Stored data:
/---
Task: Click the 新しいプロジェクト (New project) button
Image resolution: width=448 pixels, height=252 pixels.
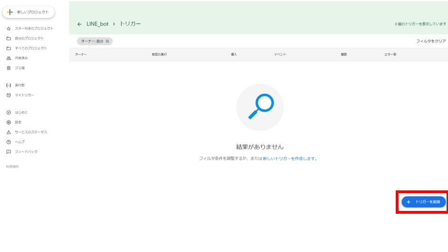Action: pyautogui.click(x=29, y=12)
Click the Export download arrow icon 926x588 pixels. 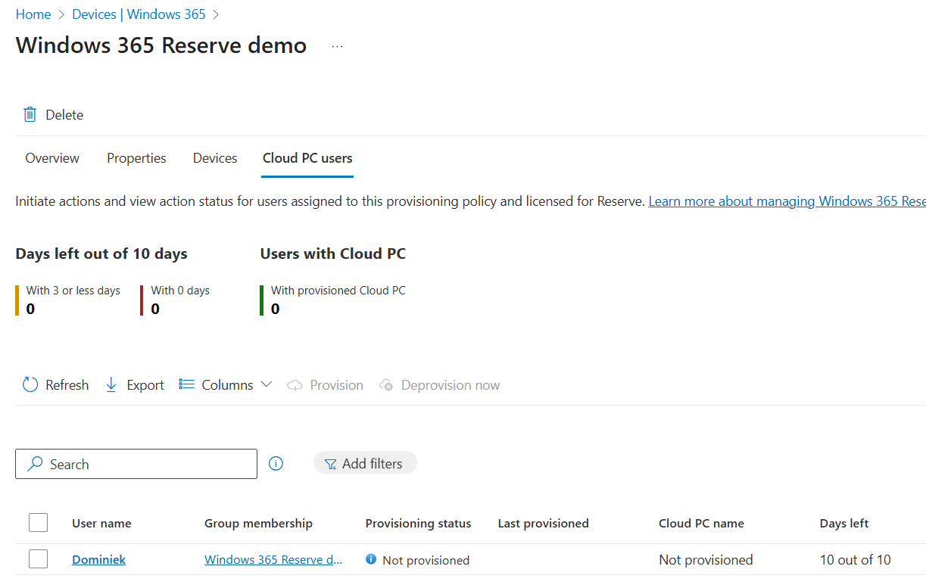point(111,385)
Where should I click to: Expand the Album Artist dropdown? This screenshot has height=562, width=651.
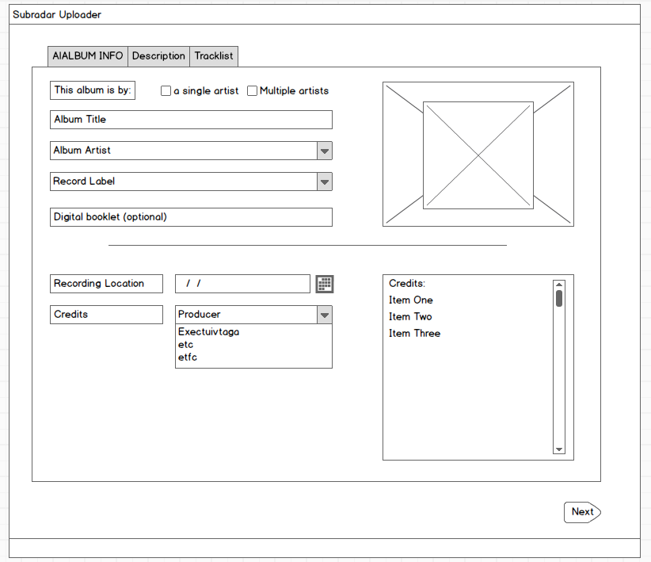(324, 151)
\---
Write out exactly the lines that run from the one containing "Where should I" to the last line of the entries above, both ends kept, pictures left out.

## ANSWER SECTION
Where should I click to: Expand the Album Artist dropdown? This screenshot has height=562, width=651.
(324, 151)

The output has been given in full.